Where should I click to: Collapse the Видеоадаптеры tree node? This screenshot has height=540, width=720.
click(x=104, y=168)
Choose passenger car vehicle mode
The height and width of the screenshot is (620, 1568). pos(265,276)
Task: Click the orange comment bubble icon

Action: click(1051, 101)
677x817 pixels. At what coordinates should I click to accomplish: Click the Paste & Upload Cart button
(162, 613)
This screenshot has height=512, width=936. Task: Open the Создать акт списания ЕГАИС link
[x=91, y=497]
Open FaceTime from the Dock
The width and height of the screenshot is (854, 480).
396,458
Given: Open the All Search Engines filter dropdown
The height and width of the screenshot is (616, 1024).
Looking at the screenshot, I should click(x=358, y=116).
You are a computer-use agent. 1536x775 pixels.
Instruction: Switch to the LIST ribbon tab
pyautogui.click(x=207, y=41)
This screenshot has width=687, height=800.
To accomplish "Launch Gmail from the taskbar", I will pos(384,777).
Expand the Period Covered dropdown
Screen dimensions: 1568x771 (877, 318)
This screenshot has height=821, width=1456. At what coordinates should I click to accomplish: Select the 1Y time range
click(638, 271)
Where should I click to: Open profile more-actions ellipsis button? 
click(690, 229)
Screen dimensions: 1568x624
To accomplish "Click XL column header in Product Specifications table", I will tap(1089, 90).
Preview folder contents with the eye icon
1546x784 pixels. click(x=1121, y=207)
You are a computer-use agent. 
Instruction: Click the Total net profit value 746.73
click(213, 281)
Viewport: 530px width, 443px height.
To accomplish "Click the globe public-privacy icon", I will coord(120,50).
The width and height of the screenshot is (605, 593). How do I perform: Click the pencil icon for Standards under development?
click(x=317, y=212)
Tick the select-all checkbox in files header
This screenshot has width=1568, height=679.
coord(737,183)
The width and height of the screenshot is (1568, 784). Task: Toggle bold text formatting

_Task to carry out_: Only a number is wanted here: how many lines in the entries contain the word "from"?

_Answer area_: 2